[Records of locating words and elements]

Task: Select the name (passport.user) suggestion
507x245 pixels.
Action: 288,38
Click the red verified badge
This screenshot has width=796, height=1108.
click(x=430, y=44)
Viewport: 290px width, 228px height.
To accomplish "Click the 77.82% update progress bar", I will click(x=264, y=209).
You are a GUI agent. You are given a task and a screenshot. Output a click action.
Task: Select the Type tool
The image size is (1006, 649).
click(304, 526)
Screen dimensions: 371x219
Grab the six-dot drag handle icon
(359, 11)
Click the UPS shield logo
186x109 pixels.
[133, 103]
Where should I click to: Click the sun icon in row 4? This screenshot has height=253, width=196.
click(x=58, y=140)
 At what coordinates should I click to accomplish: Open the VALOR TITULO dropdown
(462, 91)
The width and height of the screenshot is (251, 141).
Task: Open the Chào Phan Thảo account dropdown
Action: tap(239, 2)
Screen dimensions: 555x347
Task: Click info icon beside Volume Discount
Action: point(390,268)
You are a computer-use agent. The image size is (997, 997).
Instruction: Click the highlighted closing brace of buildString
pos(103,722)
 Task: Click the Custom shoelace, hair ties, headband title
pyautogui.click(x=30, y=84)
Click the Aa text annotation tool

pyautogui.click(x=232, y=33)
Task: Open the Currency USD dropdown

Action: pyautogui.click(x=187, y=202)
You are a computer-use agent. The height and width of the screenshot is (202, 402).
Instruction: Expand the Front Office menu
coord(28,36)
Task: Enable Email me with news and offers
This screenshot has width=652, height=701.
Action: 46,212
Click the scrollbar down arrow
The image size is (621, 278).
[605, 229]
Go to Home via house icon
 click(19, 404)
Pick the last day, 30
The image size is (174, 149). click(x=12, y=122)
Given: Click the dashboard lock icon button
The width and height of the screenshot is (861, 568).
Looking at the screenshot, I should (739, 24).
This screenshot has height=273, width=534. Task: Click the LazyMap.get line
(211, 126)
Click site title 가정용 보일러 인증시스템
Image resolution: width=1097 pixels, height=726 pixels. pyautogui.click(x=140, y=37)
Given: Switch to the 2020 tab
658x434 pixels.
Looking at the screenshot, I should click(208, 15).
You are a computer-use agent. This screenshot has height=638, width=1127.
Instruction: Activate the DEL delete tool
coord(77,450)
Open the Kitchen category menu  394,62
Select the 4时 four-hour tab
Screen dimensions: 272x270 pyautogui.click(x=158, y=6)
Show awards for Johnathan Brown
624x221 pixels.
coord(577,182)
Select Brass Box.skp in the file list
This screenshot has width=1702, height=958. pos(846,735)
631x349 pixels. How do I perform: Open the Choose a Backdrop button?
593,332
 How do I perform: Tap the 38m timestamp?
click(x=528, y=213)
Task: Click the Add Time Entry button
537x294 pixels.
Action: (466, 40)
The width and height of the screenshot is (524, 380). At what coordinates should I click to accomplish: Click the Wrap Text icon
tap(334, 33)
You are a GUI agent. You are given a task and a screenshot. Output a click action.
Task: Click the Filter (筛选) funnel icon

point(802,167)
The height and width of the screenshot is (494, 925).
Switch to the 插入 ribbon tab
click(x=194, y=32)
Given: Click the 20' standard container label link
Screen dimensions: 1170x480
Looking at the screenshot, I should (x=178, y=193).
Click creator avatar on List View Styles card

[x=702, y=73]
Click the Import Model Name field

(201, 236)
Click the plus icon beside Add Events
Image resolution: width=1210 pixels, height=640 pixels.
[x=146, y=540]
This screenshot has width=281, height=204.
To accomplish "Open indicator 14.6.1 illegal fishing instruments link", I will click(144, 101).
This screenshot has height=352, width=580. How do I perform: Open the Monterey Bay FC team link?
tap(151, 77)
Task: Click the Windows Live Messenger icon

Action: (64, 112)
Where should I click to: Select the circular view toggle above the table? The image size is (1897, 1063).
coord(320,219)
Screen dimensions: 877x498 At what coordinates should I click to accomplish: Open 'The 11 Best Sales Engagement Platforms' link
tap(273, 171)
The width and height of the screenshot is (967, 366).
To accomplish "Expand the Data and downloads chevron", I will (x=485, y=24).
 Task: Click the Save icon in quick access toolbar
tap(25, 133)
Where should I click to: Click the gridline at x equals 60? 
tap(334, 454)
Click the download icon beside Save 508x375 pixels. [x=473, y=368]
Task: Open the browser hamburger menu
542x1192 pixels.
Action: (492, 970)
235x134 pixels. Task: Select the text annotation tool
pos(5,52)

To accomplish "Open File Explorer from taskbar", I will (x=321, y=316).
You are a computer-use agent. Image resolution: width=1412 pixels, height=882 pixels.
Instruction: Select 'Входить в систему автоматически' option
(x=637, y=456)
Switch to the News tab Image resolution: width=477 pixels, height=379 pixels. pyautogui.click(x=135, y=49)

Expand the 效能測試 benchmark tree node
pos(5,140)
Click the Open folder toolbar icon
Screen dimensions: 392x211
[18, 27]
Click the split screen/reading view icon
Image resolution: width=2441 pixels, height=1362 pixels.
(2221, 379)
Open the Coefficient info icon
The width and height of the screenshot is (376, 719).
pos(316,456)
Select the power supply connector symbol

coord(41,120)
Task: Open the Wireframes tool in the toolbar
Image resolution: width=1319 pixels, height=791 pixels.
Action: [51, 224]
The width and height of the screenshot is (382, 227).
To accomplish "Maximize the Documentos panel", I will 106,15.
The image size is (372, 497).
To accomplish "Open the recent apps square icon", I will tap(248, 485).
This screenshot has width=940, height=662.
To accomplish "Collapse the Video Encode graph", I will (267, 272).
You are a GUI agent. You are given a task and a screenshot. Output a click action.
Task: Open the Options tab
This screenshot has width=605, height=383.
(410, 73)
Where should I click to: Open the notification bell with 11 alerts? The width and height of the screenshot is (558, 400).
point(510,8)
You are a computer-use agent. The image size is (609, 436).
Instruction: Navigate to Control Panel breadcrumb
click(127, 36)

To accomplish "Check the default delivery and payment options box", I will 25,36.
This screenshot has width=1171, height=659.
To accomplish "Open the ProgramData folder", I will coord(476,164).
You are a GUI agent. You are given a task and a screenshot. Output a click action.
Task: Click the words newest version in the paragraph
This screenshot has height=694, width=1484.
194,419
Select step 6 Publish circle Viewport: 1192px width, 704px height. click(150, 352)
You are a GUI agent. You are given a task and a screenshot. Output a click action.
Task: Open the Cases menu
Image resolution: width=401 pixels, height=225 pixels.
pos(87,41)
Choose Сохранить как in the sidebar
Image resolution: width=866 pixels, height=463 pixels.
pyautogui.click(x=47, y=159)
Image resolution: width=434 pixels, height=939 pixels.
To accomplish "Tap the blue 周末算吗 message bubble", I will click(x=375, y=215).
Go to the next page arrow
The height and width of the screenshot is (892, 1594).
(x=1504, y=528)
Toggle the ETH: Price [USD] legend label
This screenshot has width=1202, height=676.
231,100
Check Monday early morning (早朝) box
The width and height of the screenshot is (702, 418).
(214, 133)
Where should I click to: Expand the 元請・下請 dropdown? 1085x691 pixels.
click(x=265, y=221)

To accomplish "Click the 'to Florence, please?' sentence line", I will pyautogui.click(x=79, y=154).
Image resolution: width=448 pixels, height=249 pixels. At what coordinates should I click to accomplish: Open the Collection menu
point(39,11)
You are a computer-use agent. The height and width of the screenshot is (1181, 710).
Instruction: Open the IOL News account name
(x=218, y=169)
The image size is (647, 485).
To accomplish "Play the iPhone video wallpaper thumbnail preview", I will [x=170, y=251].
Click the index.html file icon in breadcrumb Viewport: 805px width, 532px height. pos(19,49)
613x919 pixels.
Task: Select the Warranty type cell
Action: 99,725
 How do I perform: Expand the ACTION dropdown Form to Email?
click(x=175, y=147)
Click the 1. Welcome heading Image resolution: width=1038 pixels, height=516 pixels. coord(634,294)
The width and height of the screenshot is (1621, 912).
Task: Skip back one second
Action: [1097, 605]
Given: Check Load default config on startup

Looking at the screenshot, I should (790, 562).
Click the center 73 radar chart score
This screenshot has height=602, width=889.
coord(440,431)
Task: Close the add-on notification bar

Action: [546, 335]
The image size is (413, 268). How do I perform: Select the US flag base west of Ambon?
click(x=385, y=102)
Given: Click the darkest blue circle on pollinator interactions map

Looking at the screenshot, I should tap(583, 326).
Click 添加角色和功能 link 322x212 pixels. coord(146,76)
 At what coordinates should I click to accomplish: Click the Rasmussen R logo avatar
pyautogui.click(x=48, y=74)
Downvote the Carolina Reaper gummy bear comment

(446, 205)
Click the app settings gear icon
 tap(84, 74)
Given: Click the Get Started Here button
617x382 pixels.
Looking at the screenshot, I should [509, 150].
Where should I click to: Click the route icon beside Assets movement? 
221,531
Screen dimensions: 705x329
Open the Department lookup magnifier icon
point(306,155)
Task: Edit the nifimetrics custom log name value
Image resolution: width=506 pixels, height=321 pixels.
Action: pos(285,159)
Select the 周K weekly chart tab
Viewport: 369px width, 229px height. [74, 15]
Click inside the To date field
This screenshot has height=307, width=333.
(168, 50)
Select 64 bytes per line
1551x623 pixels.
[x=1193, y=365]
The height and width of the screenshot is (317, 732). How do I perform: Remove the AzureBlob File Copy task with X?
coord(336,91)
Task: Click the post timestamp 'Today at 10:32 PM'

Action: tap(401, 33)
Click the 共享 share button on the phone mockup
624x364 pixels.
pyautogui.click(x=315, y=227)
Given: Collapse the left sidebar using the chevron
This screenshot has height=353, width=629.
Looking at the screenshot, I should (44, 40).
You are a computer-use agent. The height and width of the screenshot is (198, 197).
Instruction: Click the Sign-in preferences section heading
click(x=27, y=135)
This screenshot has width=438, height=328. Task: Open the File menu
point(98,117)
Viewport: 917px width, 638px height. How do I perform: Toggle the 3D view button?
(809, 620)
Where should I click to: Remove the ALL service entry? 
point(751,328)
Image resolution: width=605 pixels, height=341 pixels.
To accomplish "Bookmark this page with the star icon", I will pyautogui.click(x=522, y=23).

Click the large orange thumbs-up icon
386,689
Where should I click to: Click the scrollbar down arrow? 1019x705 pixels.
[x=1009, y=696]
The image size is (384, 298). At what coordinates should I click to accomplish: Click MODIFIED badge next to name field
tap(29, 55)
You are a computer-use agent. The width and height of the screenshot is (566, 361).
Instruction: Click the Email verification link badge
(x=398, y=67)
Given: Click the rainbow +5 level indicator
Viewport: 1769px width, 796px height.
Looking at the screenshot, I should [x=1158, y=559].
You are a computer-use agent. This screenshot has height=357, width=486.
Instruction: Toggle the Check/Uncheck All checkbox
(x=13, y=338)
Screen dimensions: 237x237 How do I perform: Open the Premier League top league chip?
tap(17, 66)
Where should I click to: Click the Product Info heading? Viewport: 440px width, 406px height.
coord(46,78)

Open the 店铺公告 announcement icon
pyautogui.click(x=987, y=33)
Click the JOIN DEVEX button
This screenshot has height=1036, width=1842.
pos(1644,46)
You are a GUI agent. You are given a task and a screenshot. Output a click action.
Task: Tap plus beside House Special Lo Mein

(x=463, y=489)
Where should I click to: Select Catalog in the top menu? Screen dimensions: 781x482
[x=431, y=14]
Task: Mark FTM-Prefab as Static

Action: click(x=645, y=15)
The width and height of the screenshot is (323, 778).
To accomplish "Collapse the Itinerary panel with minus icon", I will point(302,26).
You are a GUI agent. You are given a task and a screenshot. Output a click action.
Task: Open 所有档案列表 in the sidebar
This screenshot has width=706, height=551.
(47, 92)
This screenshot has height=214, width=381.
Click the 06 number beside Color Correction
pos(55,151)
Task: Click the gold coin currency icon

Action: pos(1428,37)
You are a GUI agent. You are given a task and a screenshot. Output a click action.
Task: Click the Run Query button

* GIVEN REQUEST
Retype the lines of the records without changes, beginning at the line that contains "Where should I click to: Select the" and ending with the line that contains "will (x=321, y=316).".

* EXERCISE ANSWER
Where should I click to: Select the circular view toggle above the table? The image size is (1897, 1063).
coord(320,219)
Screen dimensions: 877x498 At what coordinates should I click to accomplish: Open 'The 11 Best Sales Engagement Platforms' link
tap(273, 171)
The width and height of the screenshot is (967, 366).
To accomplish "Expand the Data and downloads chevron", I will (x=485, y=24).
 Task: Click the Save icon in quick access toolbar
tap(25, 133)
Where should I click to: Click the gridline at x equals 60? 
tap(334, 454)
Click the download icon beside Save 508x375 pixels. [x=473, y=368]
Task: Open the browser hamburger menu
542x1192 pixels.
Action: (492, 970)
235x134 pixels. Task: Select the text annotation tool
pos(5,52)

To accomplish "Open File Explorer from taskbar", I will (x=321, y=316).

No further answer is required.